Task inputs START

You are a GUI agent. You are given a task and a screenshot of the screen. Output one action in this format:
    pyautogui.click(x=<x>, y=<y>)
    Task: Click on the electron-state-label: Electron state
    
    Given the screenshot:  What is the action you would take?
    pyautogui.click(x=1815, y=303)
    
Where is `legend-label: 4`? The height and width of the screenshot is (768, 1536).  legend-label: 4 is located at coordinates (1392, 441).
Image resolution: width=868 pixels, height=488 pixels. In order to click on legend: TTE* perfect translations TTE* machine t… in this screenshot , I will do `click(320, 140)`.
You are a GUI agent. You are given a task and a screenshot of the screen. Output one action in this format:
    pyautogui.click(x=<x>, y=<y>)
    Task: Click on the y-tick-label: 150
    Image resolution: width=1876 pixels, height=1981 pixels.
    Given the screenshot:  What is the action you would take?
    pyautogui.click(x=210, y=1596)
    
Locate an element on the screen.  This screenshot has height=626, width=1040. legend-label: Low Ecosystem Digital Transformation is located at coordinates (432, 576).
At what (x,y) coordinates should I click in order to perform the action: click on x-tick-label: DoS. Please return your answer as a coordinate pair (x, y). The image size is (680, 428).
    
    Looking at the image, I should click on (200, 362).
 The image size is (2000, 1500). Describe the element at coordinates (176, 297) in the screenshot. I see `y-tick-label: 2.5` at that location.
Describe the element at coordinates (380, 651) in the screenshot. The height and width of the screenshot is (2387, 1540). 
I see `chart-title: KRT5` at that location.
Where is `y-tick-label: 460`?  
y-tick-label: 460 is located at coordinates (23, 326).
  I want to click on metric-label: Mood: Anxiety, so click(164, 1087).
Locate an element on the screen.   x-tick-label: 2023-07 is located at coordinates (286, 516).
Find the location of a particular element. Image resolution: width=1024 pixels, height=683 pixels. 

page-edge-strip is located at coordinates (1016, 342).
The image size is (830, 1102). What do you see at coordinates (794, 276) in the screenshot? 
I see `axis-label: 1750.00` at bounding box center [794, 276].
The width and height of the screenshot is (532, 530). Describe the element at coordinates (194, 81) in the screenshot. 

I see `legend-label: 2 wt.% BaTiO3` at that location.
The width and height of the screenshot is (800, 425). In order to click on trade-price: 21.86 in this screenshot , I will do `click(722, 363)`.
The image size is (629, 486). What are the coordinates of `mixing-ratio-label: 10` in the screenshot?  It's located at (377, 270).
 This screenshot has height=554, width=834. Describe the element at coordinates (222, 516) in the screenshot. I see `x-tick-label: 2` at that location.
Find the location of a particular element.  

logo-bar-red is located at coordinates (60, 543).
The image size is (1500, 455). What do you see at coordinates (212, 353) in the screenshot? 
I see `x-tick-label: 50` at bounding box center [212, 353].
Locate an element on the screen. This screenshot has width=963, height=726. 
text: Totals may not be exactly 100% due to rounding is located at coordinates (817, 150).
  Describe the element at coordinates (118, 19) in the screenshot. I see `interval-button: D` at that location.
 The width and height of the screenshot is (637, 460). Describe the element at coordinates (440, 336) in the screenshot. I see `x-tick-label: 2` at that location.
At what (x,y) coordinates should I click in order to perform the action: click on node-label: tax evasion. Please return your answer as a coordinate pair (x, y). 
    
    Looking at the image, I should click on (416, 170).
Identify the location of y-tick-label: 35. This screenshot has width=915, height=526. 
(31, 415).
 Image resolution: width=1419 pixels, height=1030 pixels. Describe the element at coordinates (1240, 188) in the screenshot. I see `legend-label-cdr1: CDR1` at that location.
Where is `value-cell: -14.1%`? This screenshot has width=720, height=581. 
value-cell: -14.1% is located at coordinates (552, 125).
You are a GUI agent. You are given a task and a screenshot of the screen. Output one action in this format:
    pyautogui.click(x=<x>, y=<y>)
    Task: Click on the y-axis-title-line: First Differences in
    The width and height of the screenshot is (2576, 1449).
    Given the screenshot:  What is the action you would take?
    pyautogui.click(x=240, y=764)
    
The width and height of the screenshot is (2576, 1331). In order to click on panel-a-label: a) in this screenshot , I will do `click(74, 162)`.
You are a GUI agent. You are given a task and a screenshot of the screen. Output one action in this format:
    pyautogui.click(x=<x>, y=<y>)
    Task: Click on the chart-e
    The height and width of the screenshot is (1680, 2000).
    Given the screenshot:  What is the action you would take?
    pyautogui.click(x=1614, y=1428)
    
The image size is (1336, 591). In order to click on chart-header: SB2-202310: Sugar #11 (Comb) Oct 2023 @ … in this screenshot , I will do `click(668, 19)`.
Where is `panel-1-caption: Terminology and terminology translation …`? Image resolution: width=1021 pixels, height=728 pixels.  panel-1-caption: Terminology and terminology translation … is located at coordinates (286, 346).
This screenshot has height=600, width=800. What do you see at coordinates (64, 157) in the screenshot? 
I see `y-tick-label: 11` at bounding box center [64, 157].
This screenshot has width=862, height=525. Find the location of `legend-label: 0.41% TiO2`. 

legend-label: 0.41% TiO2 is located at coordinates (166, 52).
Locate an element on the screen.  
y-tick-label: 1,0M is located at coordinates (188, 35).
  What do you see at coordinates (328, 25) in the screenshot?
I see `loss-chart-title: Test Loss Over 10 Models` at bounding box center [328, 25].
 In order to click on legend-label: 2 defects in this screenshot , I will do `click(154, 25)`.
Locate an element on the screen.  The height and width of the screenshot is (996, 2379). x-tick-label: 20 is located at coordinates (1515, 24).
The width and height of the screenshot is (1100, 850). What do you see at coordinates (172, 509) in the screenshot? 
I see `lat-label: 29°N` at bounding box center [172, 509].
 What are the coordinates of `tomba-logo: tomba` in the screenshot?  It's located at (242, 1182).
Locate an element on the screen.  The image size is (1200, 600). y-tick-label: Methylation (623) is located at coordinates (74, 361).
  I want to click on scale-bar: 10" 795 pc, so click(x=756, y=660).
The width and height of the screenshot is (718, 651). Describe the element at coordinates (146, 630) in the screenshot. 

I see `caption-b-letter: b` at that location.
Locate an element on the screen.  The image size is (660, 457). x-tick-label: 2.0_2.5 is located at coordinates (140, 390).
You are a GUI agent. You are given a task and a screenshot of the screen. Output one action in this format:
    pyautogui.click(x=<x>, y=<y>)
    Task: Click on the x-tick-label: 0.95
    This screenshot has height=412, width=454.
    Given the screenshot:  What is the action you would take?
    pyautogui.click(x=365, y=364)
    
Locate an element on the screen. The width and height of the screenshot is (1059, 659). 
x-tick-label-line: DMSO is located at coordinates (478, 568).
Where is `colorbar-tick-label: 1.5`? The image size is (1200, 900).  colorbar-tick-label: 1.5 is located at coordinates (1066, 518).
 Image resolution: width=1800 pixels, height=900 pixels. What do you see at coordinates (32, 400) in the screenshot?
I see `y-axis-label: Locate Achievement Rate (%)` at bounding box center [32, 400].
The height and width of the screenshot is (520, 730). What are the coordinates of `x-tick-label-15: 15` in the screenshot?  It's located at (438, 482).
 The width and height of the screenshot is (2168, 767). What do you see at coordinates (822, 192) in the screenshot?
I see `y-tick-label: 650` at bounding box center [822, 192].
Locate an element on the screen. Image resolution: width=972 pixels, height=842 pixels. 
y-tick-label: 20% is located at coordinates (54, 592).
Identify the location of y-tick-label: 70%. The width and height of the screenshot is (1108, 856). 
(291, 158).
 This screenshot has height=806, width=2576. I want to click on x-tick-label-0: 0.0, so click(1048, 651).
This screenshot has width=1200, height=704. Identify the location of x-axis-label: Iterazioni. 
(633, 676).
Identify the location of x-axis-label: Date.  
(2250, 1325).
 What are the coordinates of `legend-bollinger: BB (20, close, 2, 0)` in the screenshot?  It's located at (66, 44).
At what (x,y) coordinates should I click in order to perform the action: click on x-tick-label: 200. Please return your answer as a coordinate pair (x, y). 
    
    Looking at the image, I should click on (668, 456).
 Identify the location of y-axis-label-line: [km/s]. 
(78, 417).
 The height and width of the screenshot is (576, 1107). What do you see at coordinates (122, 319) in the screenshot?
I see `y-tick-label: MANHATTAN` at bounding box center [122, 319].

Task inputs END

* Problem details
Reproduce the entries above word for word, beginning at the line that contains "The image size is (830, 1102)." and stopping after the line that contains "The width and height of the screenshot is (637, 460).".

* Task solution
The image size is (830, 1102). What do you see at coordinates (794, 276) in the screenshot? 
I see `axis-label: 1750.00` at bounding box center [794, 276].
The width and height of the screenshot is (532, 530). Describe the element at coordinates (194, 81) in the screenshot. 

I see `legend-label: 2 wt.% BaTiO3` at that location.
The width and height of the screenshot is (800, 425). In order to click on trade-price: 21.86 in this screenshot , I will do `click(722, 363)`.
The image size is (629, 486). What are the coordinates of `mixing-ratio-label: 10` in the screenshot?  It's located at (377, 270).
 This screenshot has height=554, width=834. Describe the element at coordinates (222, 516) in the screenshot. I see `x-tick-label: 2` at that location.
Find the location of a particular element.  

logo-bar-red is located at coordinates (60, 543).
The image size is (1500, 455). What do you see at coordinates (212, 353) in the screenshot? 
I see `x-tick-label: 50` at bounding box center [212, 353].
Locate an element on the screen. This screenshot has width=963, height=726. 
text: Totals may not be exactly 100% due to rounding is located at coordinates (817, 150).
  Describe the element at coordinates (118, 19) in the screenshot. I see `interval-button: D` at that location.
 The width and height of the screenshot is (637, 460). Describe the element at coordinates (440, 336) in the screenshot. I see `x-tick-label: 2` at that location.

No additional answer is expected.